Scott Ruderham

Personal information
- Nickname: The Smoke
- Nationality: British (Jersey)
- Born: 25 August 1988 (age 37)

Sport
- Sport: Lawn bowls
- Club: Sun BC

Medal record
Representing Jersey
Atlantic Bowls Championships
| Gold medal – first place | 2015 Paphos | fours |
| Silver medal – second place | 2019 Cardiff | fours |
British Isles Championships
| Gold medal – first place | 2016 Llandrindod | fours |

= Scott Ruderham =

British lawn bowler

Scott Ruderham (born 1988) is an international lawn bowler from Jersey.

==Bowls career==
Ruderham became a British champion in 2016 after winning the fours at the British Isles Bowls Championships.

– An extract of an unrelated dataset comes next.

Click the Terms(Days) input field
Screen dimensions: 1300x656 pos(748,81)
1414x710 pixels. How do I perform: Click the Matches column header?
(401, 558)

In 2015 he won the fours gold medal at the Atlantic Bowls Championships and fours years later won a silver medal in the same event at the Championships. He represented Jersey in the 2016 World Outdoor Bowls Championship in Christchurch, New Zealand, in the pairs and fours.

In 2021 Ruderham won his first Sun Bowls Club Singles Championship. In October 2021, Ruderham was selected to represent Jersey in the 2022 Commonwealth Games being held in Birmingham. He duly competed in the men's triples and the men's fours at the Games.

Ruderham has also represented Jersey at darts, making his debut in 2016.